- Available data -
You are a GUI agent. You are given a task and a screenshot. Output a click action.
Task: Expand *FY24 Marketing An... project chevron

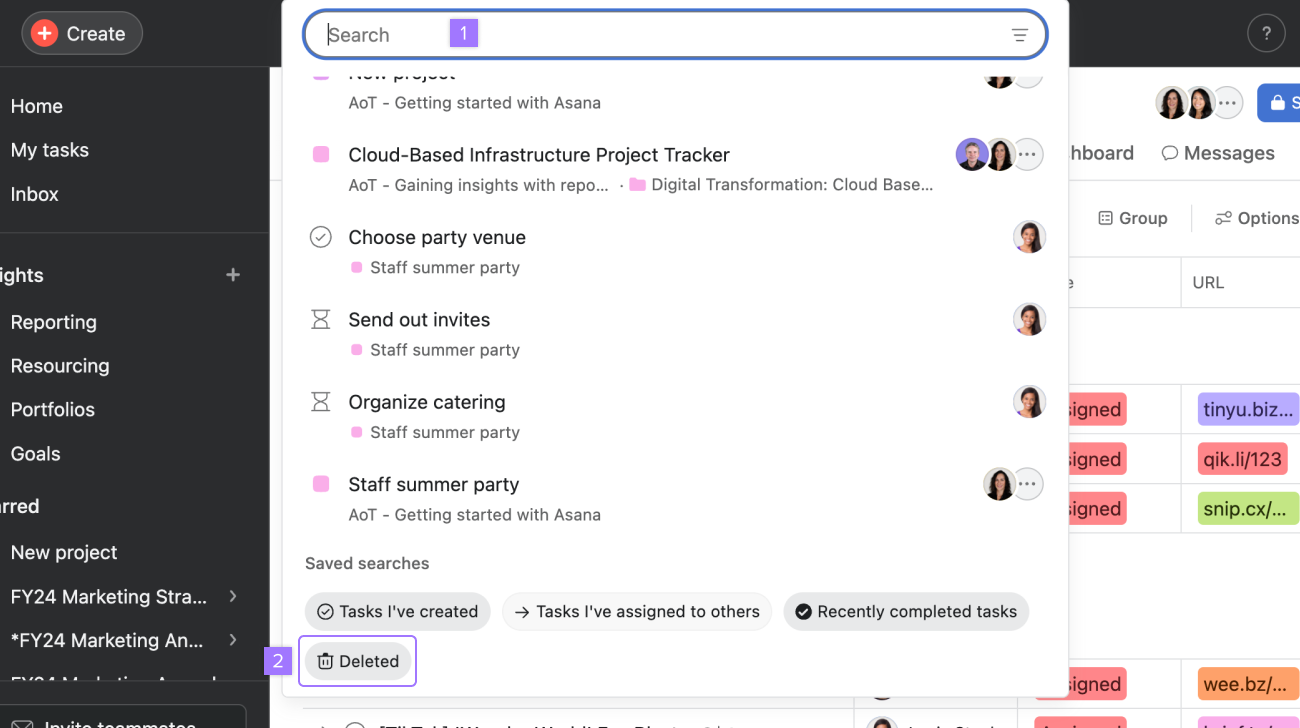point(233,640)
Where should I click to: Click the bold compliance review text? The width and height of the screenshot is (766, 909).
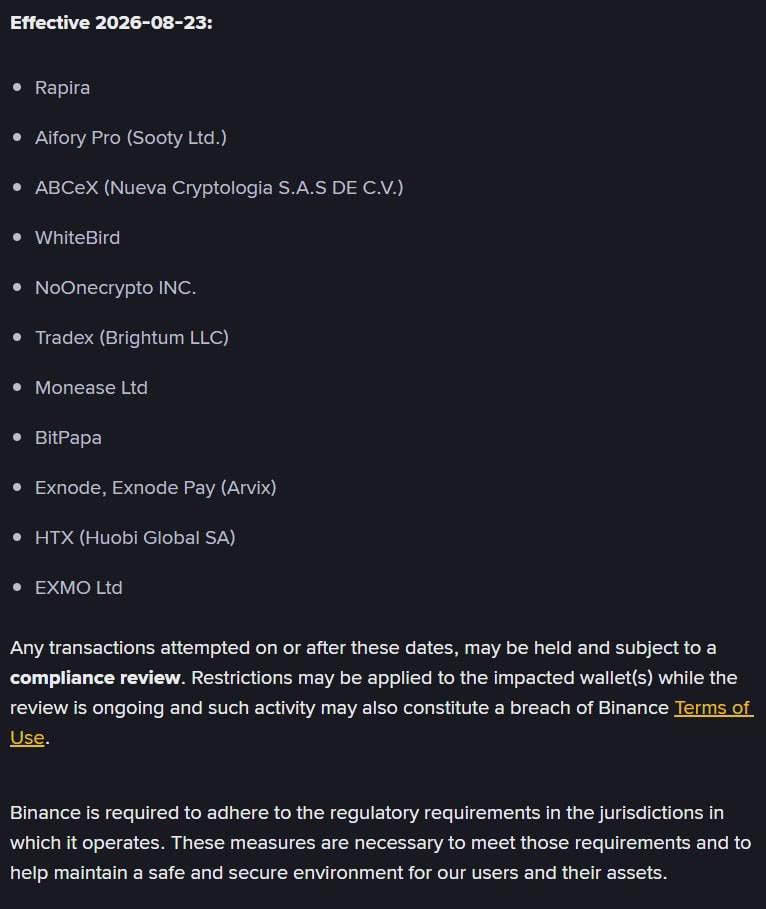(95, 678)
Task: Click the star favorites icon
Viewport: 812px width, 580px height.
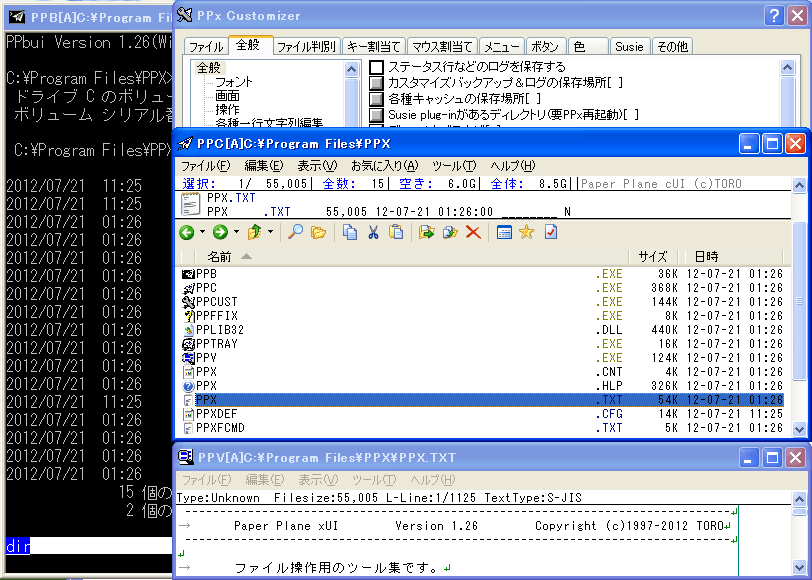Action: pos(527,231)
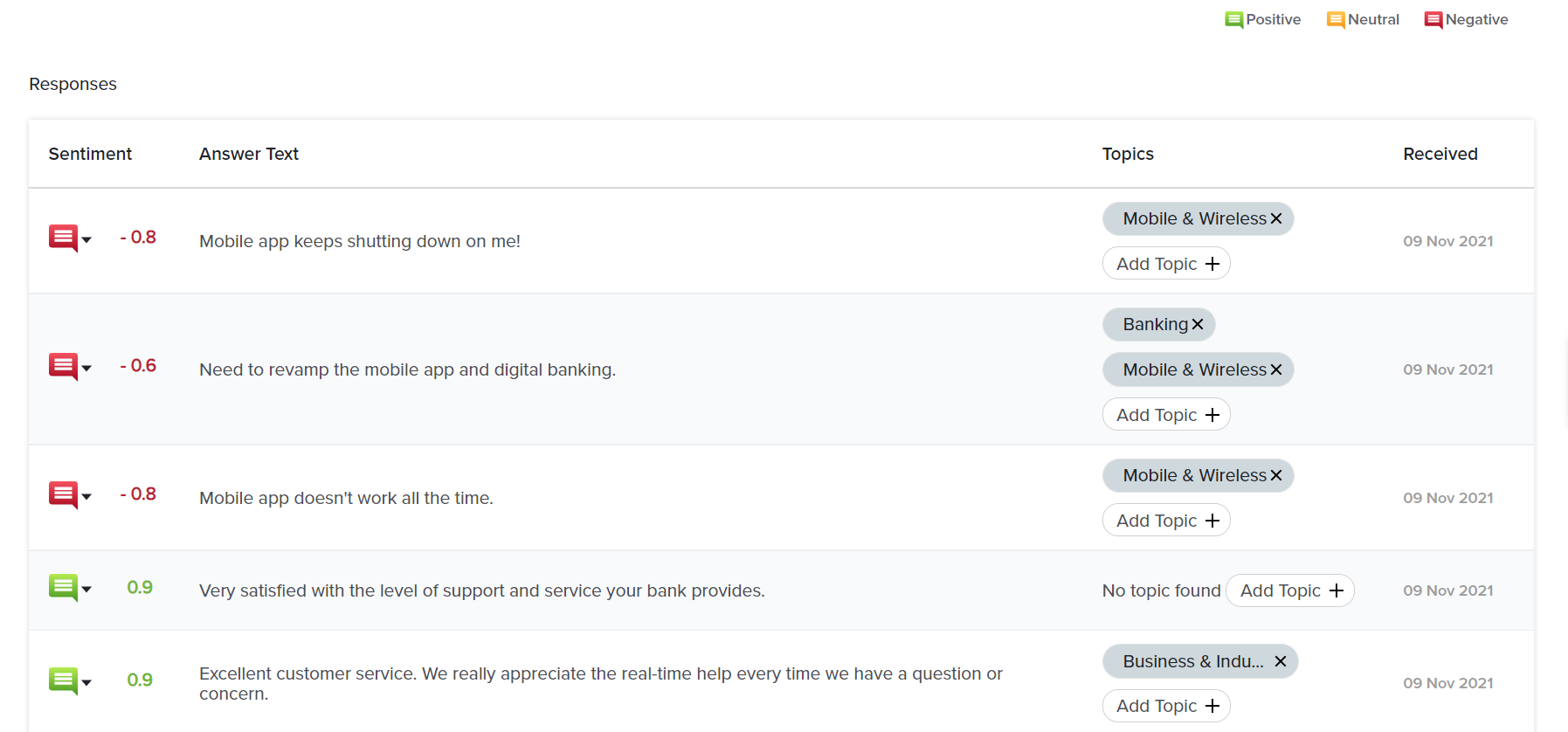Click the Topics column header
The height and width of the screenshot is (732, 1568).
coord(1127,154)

...

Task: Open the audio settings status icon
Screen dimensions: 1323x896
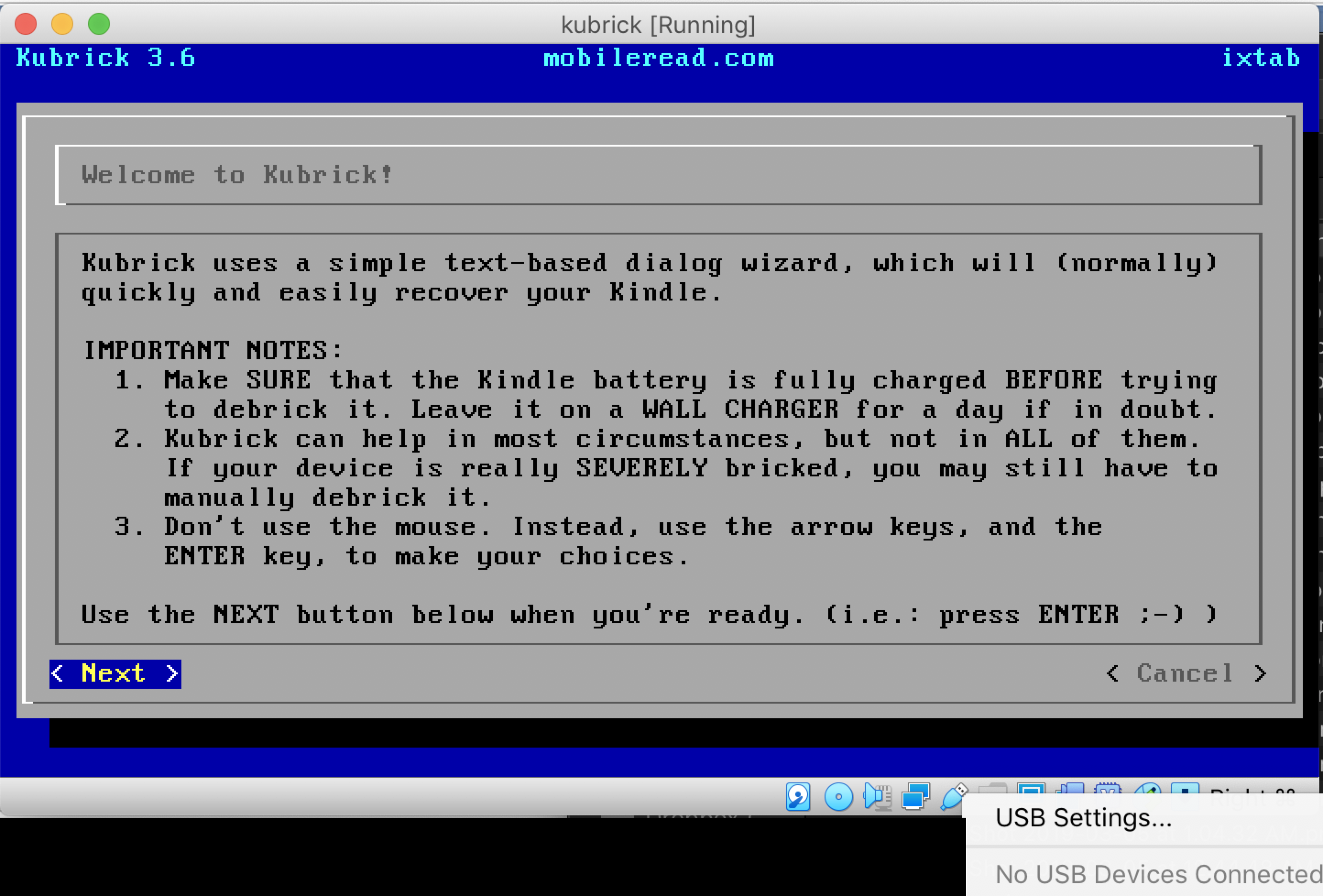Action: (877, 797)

- Task details -
Within the records above, how many lines include the word "icon"? Only the number is wanted.

- Final answer -
2